Quote of the Week, 2014-12-24

To virtue = + a is opposed as its logical contradictory (contradictorie oppositum) the negative lack of virtue (moral weakness) = 0; but vice = - a is its contrary (contrarie s. realiter oppositum); and it is not merely a needless question but an offensive one to ask whether great crimes do not perhaps demand more strength of mind than great virtues. For by strength of mind we understand the strength of purpose of a man, as a being endowed with freedom, and consequently so far as he is master of himself (in his senses) and therefore in a healthy condition of mind. But great crimes are paroxysms, the very sight of which makes the man of healthy mind shudder. The question would therefore be something like this: whether a man in a fit of madness can have more physical strength than if he is in his senses; and we may admit this without on that account ascribing to him more strength of mind, if by mind we understand the vital principle of man in the free use of his powers. For since those crimes have their ground merely in the power of the inclinations that weaken reason, which does not prove strength of mind, this question would be nearly the same as the question whether a man in a fit of illness can show more strength than in a healthy condition; and this may be directly denied, since the want of health, which consists in the proper balance of all the bodily forces of the man, is a weakness in the system of these forces, by which system alone we can estimate absolute health.
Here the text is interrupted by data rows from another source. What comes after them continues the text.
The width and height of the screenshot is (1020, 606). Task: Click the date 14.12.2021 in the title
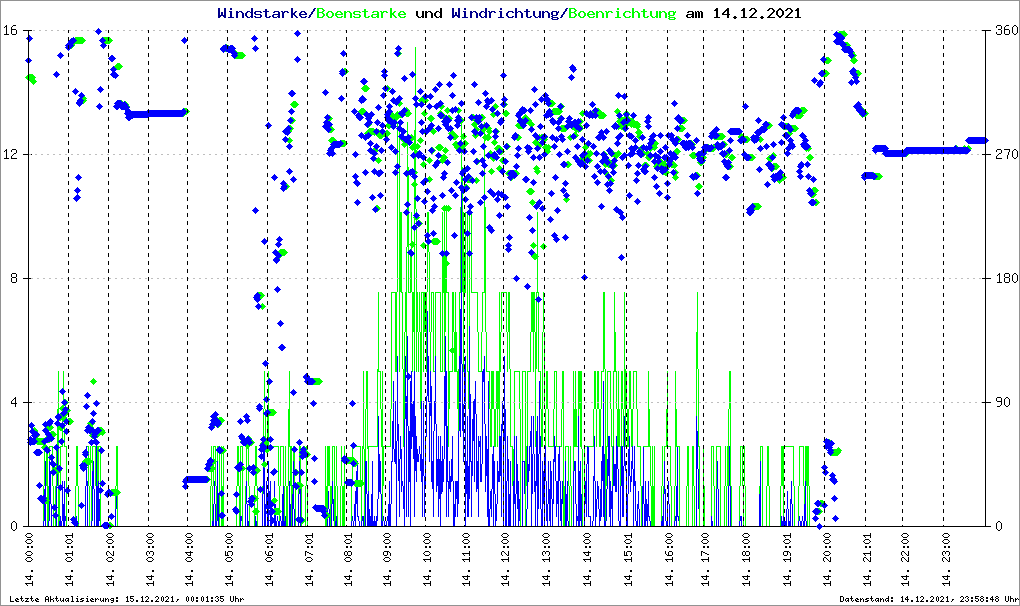[756, 14]
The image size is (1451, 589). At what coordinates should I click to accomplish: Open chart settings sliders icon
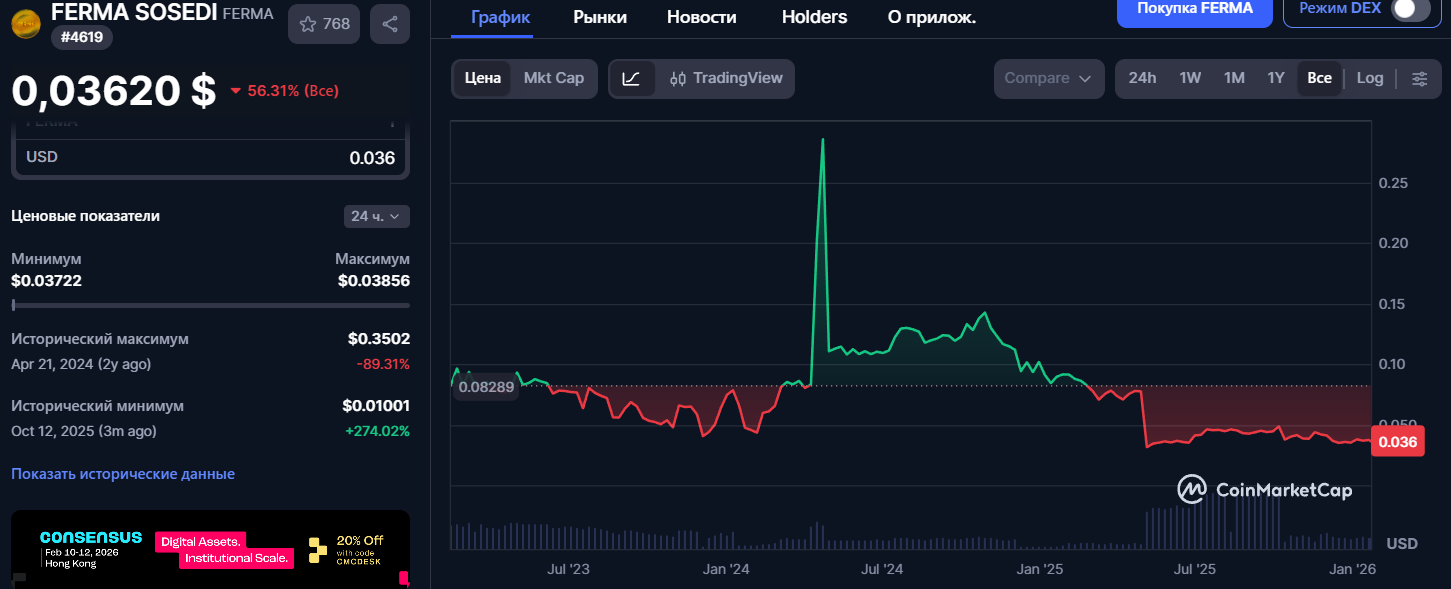tap(1419, 79)
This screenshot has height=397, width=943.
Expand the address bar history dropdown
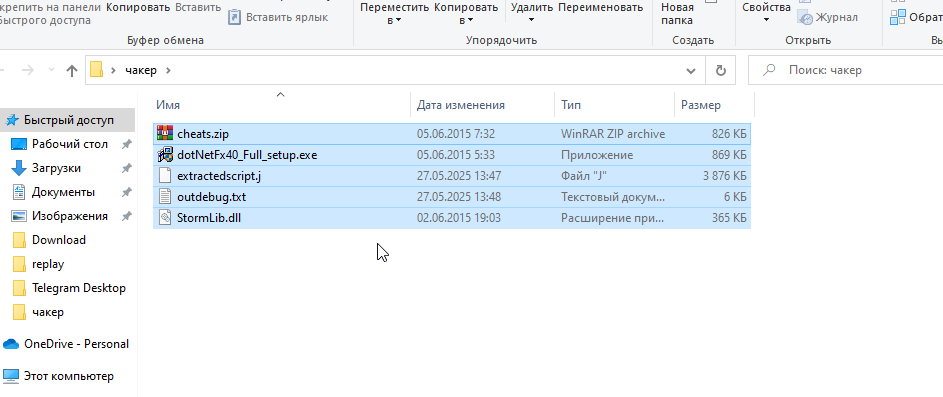click(x=691, y=70)
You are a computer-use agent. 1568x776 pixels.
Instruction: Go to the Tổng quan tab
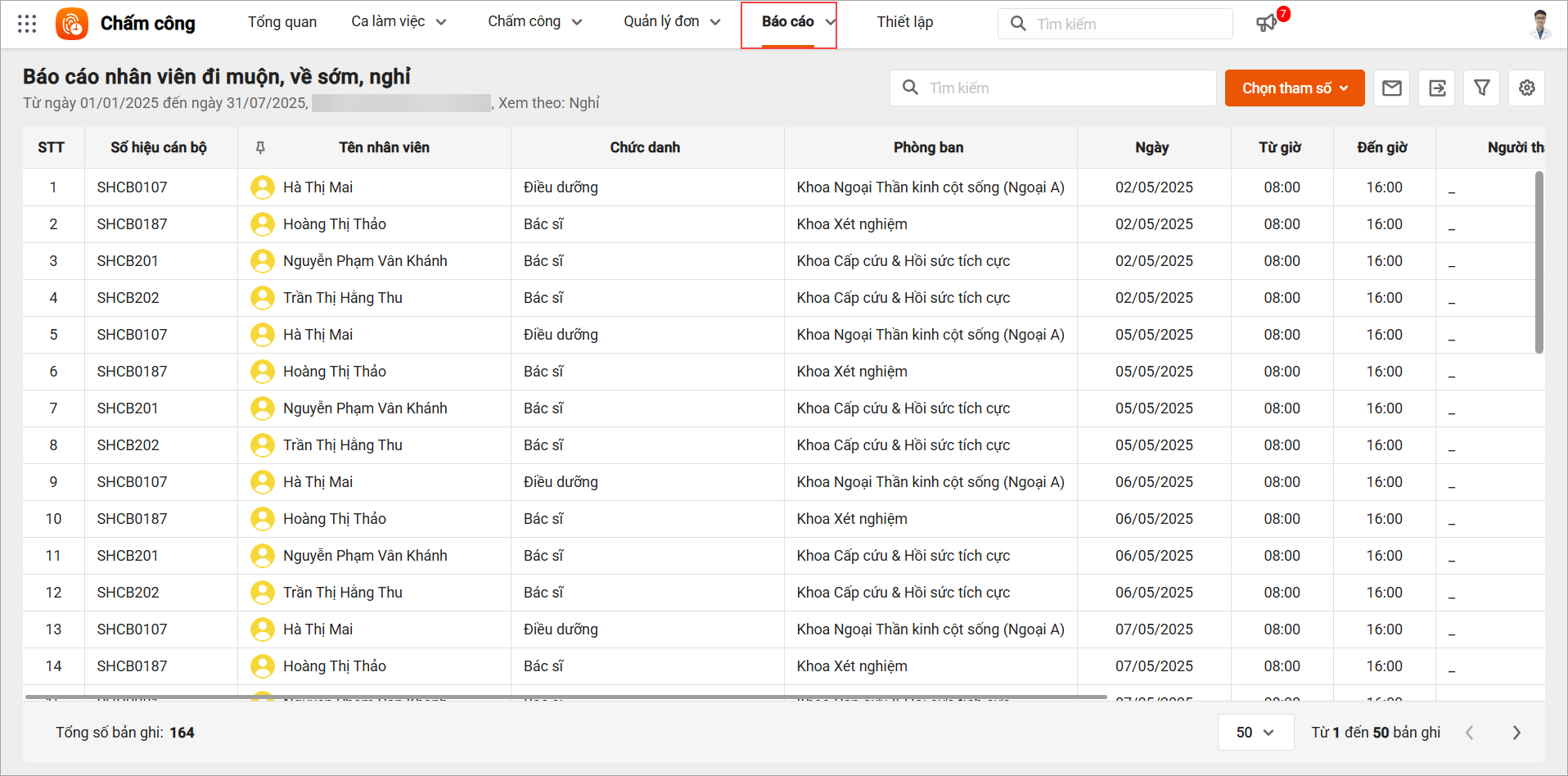point(282,22)
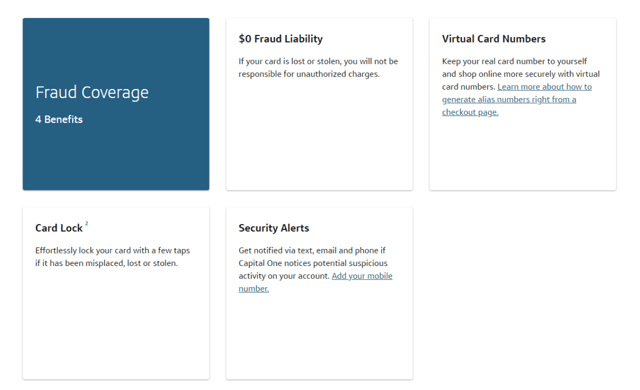This screenshot has width=640, height=390.
Task: Click empty area of $0 Fraud Liability card
Action: 319,135
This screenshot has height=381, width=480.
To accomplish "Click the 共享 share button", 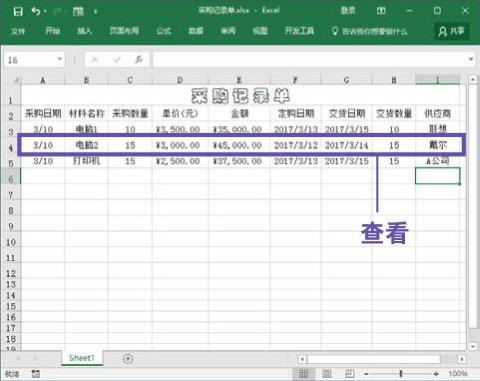I will (x=452, y=31).
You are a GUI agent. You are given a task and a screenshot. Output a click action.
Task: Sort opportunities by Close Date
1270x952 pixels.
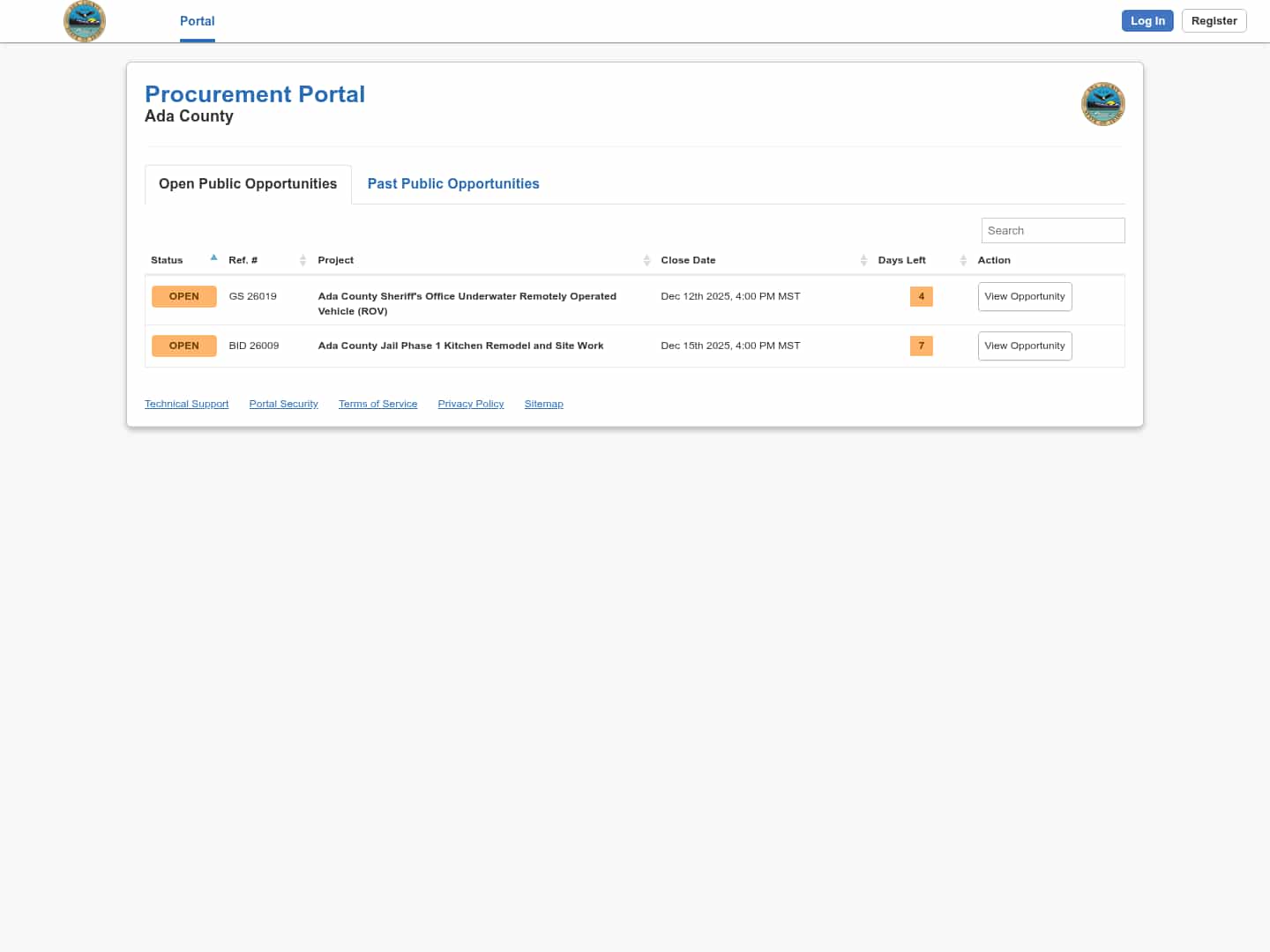863,260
Remark following Exposition of the Notion of an End which is also a Duty, The Metaphysical Elements of Ethics, by Immanuel Kant

Translated by Thomas Kingsmill Abbott

Retrieved from Project Gutenberg

I have seen three or four philosophers recommend this book as the best place to start a study of ethics. Than I read a passage like the one above and wonder why they speak so highly of it. Perhaps I am missing something. Actually, I'm sure I'm missing quite a bit, but in this case I meant some way of interpreting the passage that is not so contrary to the plain evidence of our knowledge. Even in Kant's time, there had been horrors committed by powerful men, men who clearly had a strong purpose, were as much endowed with the freedom to act as any other contemporary, and were masters of themselves in the pursuit of that purpose, fitting Kant's definition of having strength of mind. Yet, these men never shuddered when organizing, planning, and committing great crimes; they shrugged them off as unfortunate necessities or even delighted in their execution.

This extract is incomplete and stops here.